## Task goal:
Put every line of the data below into a JSON list of strings, one string per line, and leave out the blank lines.

## Records for this task:
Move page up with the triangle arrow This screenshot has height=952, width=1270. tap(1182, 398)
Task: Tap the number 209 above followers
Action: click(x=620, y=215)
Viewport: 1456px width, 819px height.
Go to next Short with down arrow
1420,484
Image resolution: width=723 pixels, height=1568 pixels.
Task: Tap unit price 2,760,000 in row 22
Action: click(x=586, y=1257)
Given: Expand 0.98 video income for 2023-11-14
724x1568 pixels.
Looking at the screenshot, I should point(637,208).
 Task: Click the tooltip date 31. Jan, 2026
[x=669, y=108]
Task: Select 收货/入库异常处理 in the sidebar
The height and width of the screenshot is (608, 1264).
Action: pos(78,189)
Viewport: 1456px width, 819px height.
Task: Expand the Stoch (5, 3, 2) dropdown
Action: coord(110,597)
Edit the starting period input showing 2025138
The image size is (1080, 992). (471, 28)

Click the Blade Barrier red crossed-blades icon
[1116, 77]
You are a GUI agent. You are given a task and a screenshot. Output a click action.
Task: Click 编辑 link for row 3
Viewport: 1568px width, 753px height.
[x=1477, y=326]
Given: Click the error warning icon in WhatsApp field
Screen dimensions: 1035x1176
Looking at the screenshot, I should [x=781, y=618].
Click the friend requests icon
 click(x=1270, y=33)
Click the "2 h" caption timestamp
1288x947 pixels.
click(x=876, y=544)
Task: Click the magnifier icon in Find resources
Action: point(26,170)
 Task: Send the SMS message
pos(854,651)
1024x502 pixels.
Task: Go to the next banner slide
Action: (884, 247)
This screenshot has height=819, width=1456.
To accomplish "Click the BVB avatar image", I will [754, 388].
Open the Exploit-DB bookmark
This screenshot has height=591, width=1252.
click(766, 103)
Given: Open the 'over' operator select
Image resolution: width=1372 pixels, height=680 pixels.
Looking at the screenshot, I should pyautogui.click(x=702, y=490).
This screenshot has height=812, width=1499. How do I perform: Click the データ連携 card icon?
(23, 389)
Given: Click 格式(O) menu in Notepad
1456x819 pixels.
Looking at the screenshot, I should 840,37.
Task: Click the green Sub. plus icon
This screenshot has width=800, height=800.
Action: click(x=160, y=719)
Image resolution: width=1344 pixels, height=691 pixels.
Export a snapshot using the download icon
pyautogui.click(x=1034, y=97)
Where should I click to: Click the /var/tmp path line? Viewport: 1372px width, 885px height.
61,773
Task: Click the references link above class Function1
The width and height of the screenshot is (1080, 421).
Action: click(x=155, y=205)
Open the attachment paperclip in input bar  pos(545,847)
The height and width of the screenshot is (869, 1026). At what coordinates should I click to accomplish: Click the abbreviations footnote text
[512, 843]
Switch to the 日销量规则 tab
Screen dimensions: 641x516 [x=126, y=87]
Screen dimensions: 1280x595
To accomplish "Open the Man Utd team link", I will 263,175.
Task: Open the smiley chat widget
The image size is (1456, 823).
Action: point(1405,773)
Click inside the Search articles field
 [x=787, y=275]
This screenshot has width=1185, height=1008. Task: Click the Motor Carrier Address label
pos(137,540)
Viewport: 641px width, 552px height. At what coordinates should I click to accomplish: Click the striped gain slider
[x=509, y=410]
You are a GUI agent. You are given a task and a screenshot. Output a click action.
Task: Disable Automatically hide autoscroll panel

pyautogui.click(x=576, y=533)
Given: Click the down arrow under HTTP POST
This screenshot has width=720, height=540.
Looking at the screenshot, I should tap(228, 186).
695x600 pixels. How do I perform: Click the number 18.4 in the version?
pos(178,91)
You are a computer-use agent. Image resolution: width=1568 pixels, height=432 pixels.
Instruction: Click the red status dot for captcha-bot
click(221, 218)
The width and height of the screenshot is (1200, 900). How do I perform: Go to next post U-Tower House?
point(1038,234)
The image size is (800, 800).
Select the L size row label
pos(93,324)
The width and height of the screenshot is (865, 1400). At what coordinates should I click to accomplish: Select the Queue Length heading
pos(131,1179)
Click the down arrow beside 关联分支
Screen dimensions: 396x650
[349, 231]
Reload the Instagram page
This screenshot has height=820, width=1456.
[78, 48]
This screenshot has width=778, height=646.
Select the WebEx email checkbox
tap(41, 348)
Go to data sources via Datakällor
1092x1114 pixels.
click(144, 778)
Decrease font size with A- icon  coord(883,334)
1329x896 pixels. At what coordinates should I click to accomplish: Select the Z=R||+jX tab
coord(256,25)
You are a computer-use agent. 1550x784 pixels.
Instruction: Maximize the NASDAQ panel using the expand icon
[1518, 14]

## Exercise solution:
[
  "Move page up with the triangle arrow This screenshot has height=952, width=1270. tap(1182, 398)",
  "Task: Tap the number 209 above followers",
  "Action: click(x=620, y=215)",
  "Viewport: 1456px width, 819px height.",
  "Go to next Short with down arrow",
  "1420,484",
  "Image resolution: width=723 pixels, height=1568 pixels.",
  "Task: Tap unit price 2,760,000 in row 22",
  "Action: click(x=586, y=1257)",
  "Given: Expand 0.98 video income for 2023-11-14",
  "724x1568 pixels.",
  "Looking at the screenshot, I should point(637,208).",
  " Task: Click the tooltip date 31. Jan, 2026",
  "[x=669, y=108]",
  "Task: Select 收货/入库异常处理 in the sidebar",
  "The height and width of the screenshot is (608, 1264).",
  "Action: pos(78,189)",
  "Viewport: 1456px width, 819px height.",
  "Task: Expand the Stoch (5, 3, 2) dropdown",
  "Action: coord(110,597)",
  "Edit the starting period input showing 2025138",
  "The image size is (1080, 992). (471, 28)",
  "Click the Blade Barrier red crossed-blades icon",
  "[1116, 77]",
  "You are a GUI agent. You are given a task and a screenshot. Output a click action.",
  "Task: Click 编辑 link for row 3",
  "Viewport: 1568px width, 753px height.",
  "[x=1477, y=326]",
  "Given: Click the error warning icon in WhatsApp field",
  "Screen dimensions: 1035x1176",
  "Looking at the screenshot, I should [x=781, y=618].",
  "Click the friend requests icon",
  " click(x=1270, y=33)",
  "Click the \"2 h\" caption timestamp",
  "1288x947 pixels.",
  "click(x=876, y=544)",
  "Task: Click the magnifier icon in Find resources",
  "Action: point(26,170)",
  " Task: Send the SMS message",
  "pos(854,651)",
  "1024x502 pixels.",
  "Task: Go to the next banner slide",
  "Action: (884, 247)",
  "This screenshot has height=819, width=1456.",
  "To accomplish \"Click the BVB avatar image\", I will [754, 388].",
  "Open the Exploit-DB bookmark",
  "This screenshot has height=591, width=1252.",
  "click(766, 103)",
  "Given: Open the 'over' operator select",
  "Image resolution: width=1372 pixels, height=680 pixels.",
  "Looking at the screenshot, I should pyautogui.click(x=702, y=490).",
  "This screenshot has height=812, width=1499. How do I perform: Click the データ連携 card icon?",
  "(23, 389)",
  "Given: Click 格式(O) menu in Notepad",
  "1456x819 pixels.",
  "Looking at the screenshot, I should 840,37.",
  "Task: Click the green Sub. plus icon",
  "This screenshot has width=800, height=800.",
  "Action: click(x=160, y=719)",
  "Image resolution: width=1344 pixels, height=691 pixels.",
  "Export a snapshot using the download icon",
  "pyautogui.click(x=1034, y=97)",
  "Where should I click to: Click the /var/tmp path line? Viewport: 1372px width, 885px height.",
  "61,773",
  "Task: Click the references link above class Function1",
  "The width and height of the screenshot is (1080, 421).",
  "Action: click(x=155, y=205)",
  "Open the attachment paperclip in input bar  pos(545,847)",
  "The height and width of the screenshot is (869, 1026). At what coordinates should I click to accomplish: Click the abbreviations footnote text",
  "[512, 843]",
  "Switch to the 日销量规则 tab",
  "Screen dimensions: 641x516 [x=126, y=87]",
  "Screen dimensions: 1280x595",
  "To accomplish \"Open the Man Utd team link\", I will 263,175.",
  "Task: Open the smiley chat widget",
  "The image size is (1456, 823).",
  "Action: point(1405,773)",
  "Click inside the Search articles field",
  " [x=787, y=275]",
  "This screenshot has width=1185, height=1008. Task: Click the Motor Carrier Address label",
  "pos(137,540)",
  "Viewport: 641px width, 552px height. At what coordinates should I click to accomplish: Click the striped gain slider",
  "[x=509, y=410]",
  "You are a GUI agent. You are given a task and a screenshot. Output a click action.",
  "Task: Disable Automatically hide autoscroll panel",
  "pyautogui.click(x=576, y=533)",
  "Given: Click the down arrow under HTTP POST",
  "This screenshot has width=720, height=540.",
  "Looking at the screenshot, I should tap(228, 186).",
  "695x600 pixels. How do I perform: Click the number 18.4 in the version?",
  "pos(178,91)",
  "You are a computer-use agent. Image resolution: width=1568 pixels, height=432 pixels.",
  "Instruction: Click the red status dot for captcha-bot",
  "click(221, 218)",
  "The width and height of the screenshot is (1200, 900). How do I perform: Go to next post U-Tower House?",
  "point(1038,234)",
  "The image size is (800, 800).",
  "Select the L size row label",
  "pos(93,324)",
  "The width and height of the screenshot is (865, 1400). At what coordinates should I click to accomplish: Select the Queue Length heading",
  "pos(131,1179)",
  "Click the down arrow beside 关联分支",
  "Screen dimensions: 396x650",
  "[349, 231]",
  "Reload the Instagram page",
  "This screenshot has height=820, width=1456.",
  "[78, 48]",
  "This screenshot has width=778, height=646.",
  "Select the WebEx email checkbox",
  "tap(41, 348)",
  "Go to data sources via Datakällor",
  "1092x1114 pixels.",
  "click(144, 778)",
  "Decrease font size with A- icon  coord(883,334)",
  "1329x896 pixels. At what coordinates should I click to accomplish: Select the Z=R||+jX tab",
  "coord(256,25)",
  "You are a computer-use agent. 1550x784 pixels.",
  "Instruction: Maximize the NASDAQ panel using the expand icon",
  "[1518, 14]"
]